La Línea en la pintura

Sentada en el suelo de la habitación enfrente de la ventana abierta, así la encontró la noche. Manuela llevaba horas esperando que algo o alguien rompiera ese lienzo, primero blanco, después gris, y al final de un negro infinito sin estrellas.

A la una de la mañana se despojó de toda su ropa, y allí, desnuda, oteó el cielo buscando una luna que la iluminara. Pensó que quizás el hueco de su ventana era minúsculo para alcanzar a ver lo que ella presumía en aquel negro inmenso. Esa reflexión se fijó con tinta en su frente, y a las dos de la mañana, con un martillo en la mano, rompió cristales, maderas, ladrillos, y la pared sucumbió ante una apertura al vacío.

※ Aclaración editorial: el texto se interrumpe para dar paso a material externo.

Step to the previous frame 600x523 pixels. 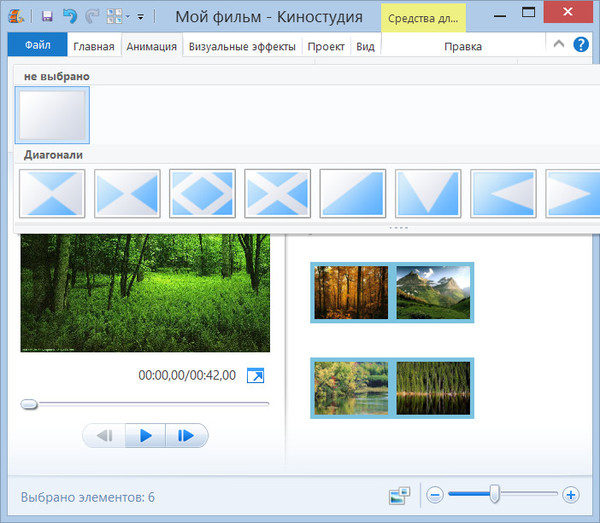(x=104, y=435)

Las tres de la mañana. Todo seguía igual. Manuela miró a su alrededor, una pequeña lámpara en el suelo iluminaba tenuemente una cama, decenas de fotos en las paredes, y su ropa. Entonces se levantó, se acercó a los retratos colgados, y encarándose con los rostros que no conocía, les dijo que no podían estar allí. De inmediato, desalojó la habitación, tirándolo todo por el hueco abierto. La cama le costó un poco, pesaba bastante, y el ruido que hizo al caer desde el séptimo piso provocó que su corazón zapateara enrabietado. Al lanzar la lámpara al vacío, el negro absoluto.

Sobre el suelo frío, con ausencia de todo en el alma, en total oscuridad, en imperioso silencio, Manuela supo que era el momento perfecto para que la luna iluminara su cuerpo desnudo, y como si de una llamada se tratara, su saber atrajo a la enorme esfera nevada.

Eran las cuatro de la mañana. El cuerpo desnudo de Manuela, escupido por la penumbra, brilló en blancos y amarillos, amarillos de piel antigua y de arrugas cinceladas por años de cenizas y polvo. La anciana, con los brazos abrazando sus piernas huesudas, observó sus pechos vacíos que colgaban y rozaban su tripa deformada por cicatrices.

A las cinco de la mañana la luna iluminaba con todo su aliento a Manuela, que se había puesto en pie con los brazos y las piernas en cruz, absorbiendo una luz que al tocar su boca abierta se convertía en pequeños cristales azules que ella tragaba con goce.

Las siete de la mañana. Manuela, sentada en el suelo de la habitación, se observó a sí misma mientras el cielo empezaba a clarear; tenía un cuerpo muy bonito, una piel tersa, y unos pechos firmes. Se sentía muy bien, poderosa, pero no sabía quién era, no recordaba ni su nombre.

De pronto, un ruido mecánico la distrajo de sus pensamientos. Venía del exterior, así que se asomó al hueco, y vio una especie de andamiaje que subía por la pared. Cuando aquella tarima llegó a su altura, una niña de unos diez años saltó de ella y entró en su habitación.

⸺ Hola ⸺ dijo la pequeña ⸺ Vengo a buscarte. Conozco a mucha gente que tú conoces. Con nosotros serás feliz.
La niña tendió la mano a Manuela y esta la cogió.
⸺ Por cierto ⸺ dijo la pequeña ⸺ Me llamo Manuela.
Y así, agarradas de la mano, ambas subieron al andamio.